Four Against the West by Joe Pappalardo is a thrilling true saga of legendary Texas figure Judge Roy Bean and his brothers―and their violent adventures in Wild West America. Read on for a chapter excerpt from Four Against the West that focuses on the legendary American saloon-keeper and Justice of the Peace in Texas, Phantley Roy Bean, Jr.
ROY
Louisville, Kentucky
March 1841
Phantley Roy Bean Jr. eyes the flatboat with excitement and trepidation. This floating wooden shack, scarcely fifty feet long and made of scrap wood, will be the sixteen-year-old’s home for the next two months.

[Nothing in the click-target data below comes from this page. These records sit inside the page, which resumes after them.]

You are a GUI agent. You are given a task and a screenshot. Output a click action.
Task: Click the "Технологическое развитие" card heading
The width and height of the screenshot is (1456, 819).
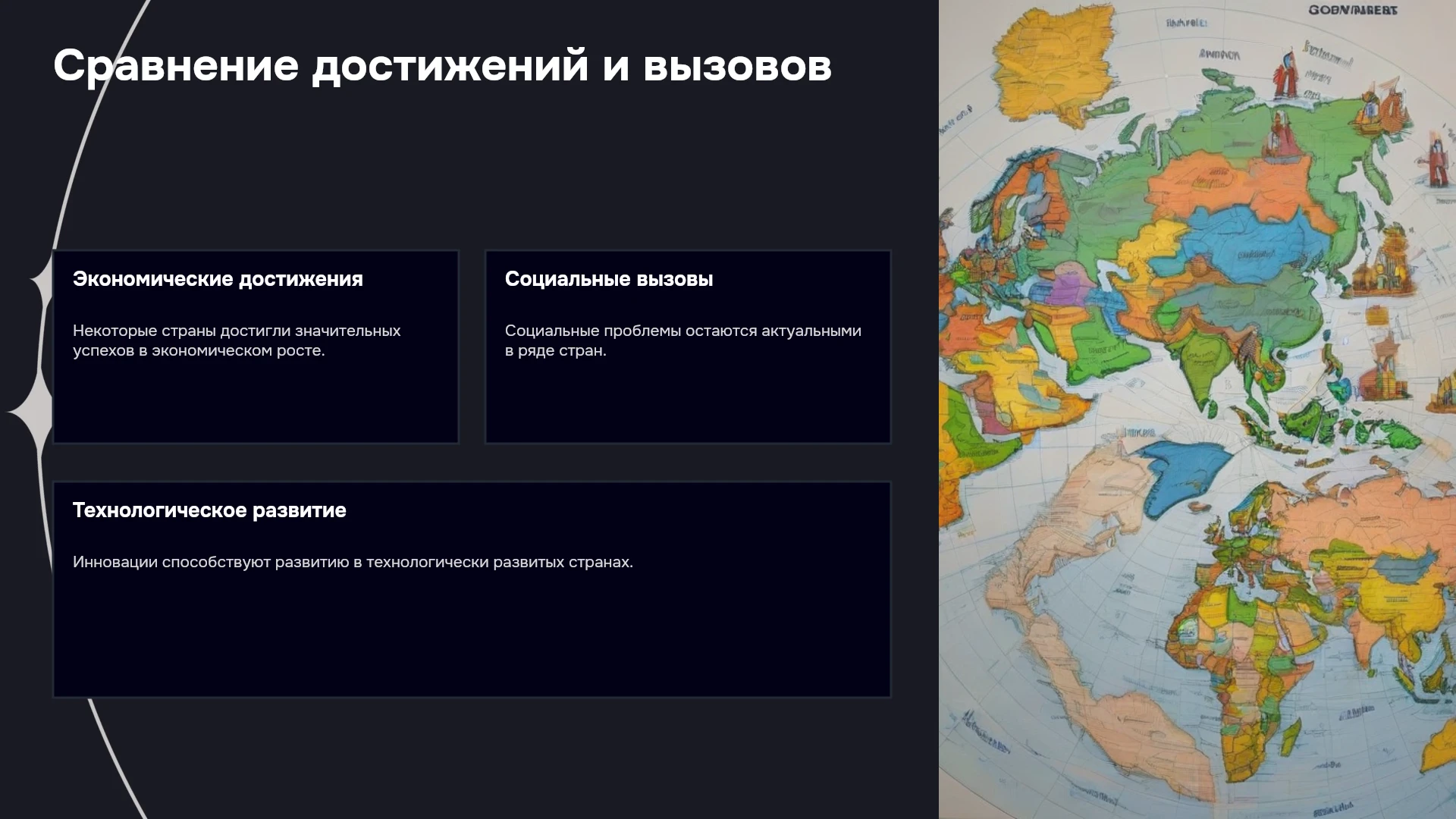pyautogui.click(x=209, y=510)
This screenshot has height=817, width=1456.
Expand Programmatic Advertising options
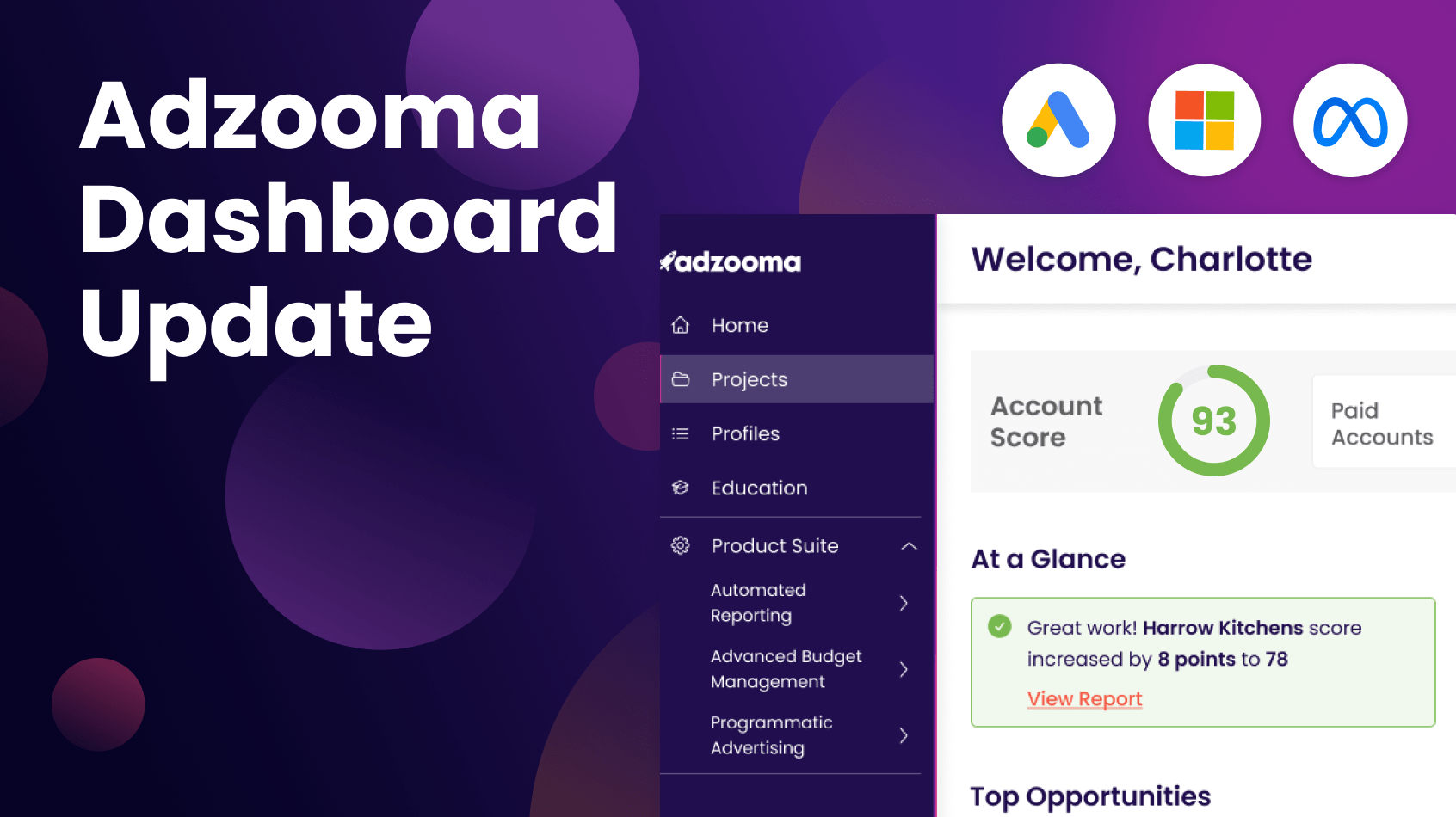[x=904, y=735]
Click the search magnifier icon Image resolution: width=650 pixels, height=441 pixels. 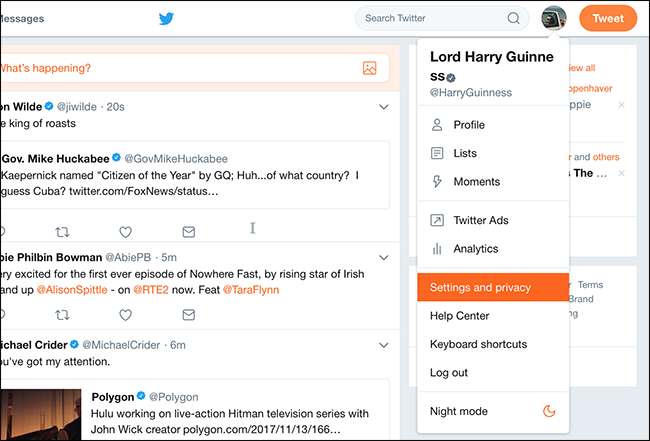point(514,18)
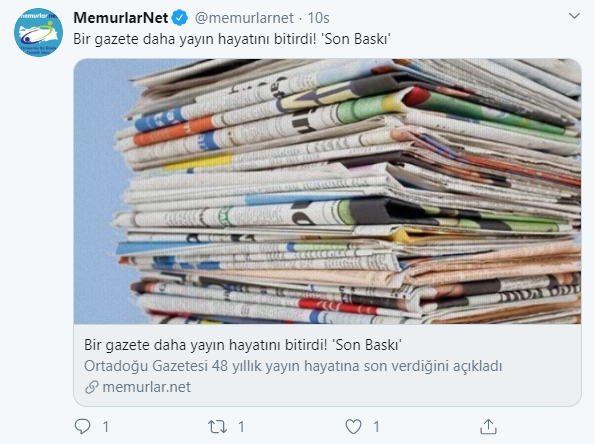Click the Ortadoğu Gazetesi description line
The height and width of the screenshot is (444, 595).
tap(293, 366)
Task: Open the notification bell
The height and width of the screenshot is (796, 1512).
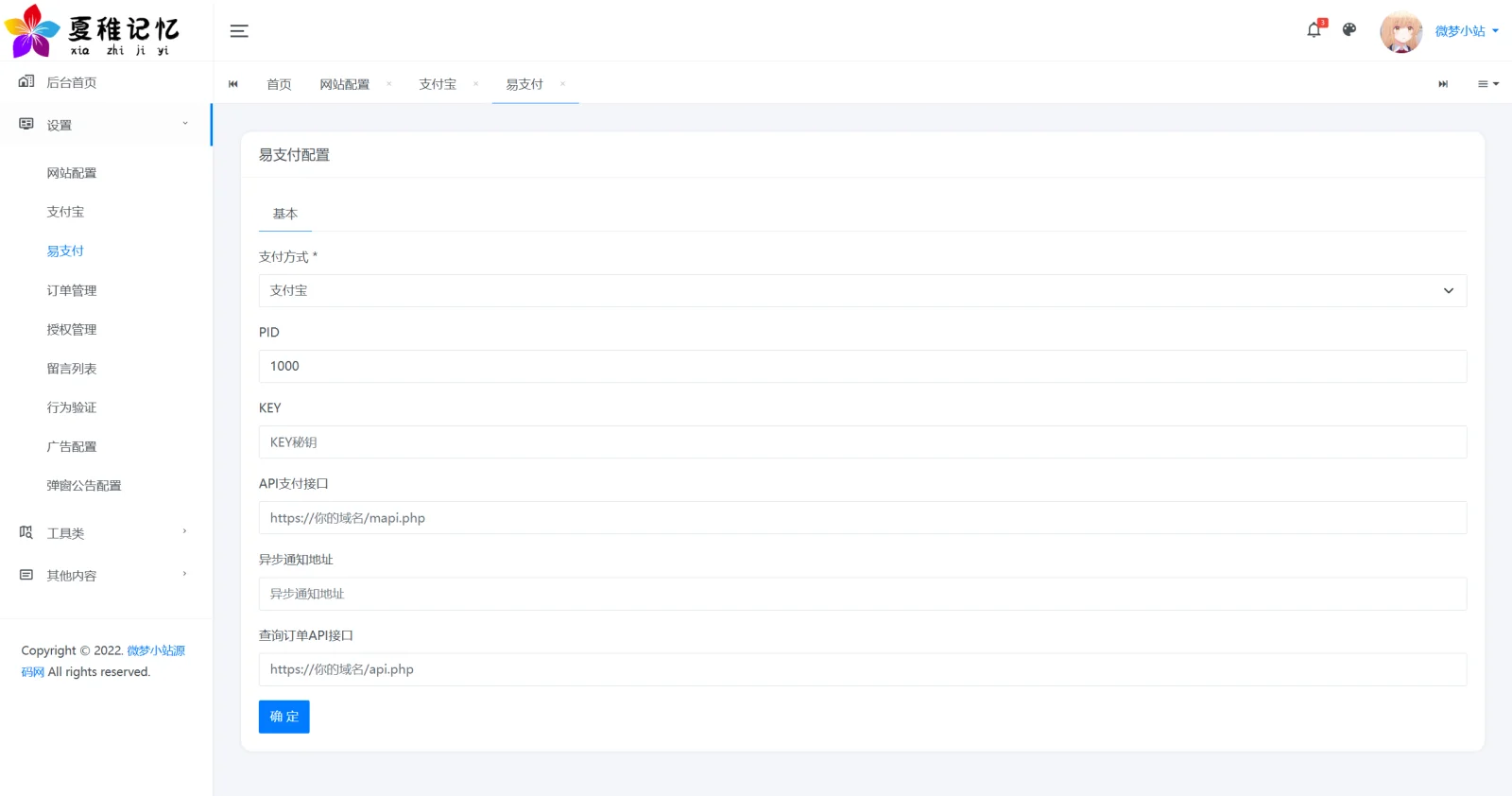Action: pyautogui.click(x=1314, y=30)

It has no keel—that’d cost too much time and money—and therefore will depend on the crew, of which he’s now one, to steer it with long poles.
It’s more than eight hundred miles from the banks of the Ohio River to the skiff’s destination of New Orleans. That’s a long way to be dodging sandbars, steamboats, and river pirates, but Roy—the name he now uses—is too eager to leave to feel many nerves. When he does, there’s bourbon.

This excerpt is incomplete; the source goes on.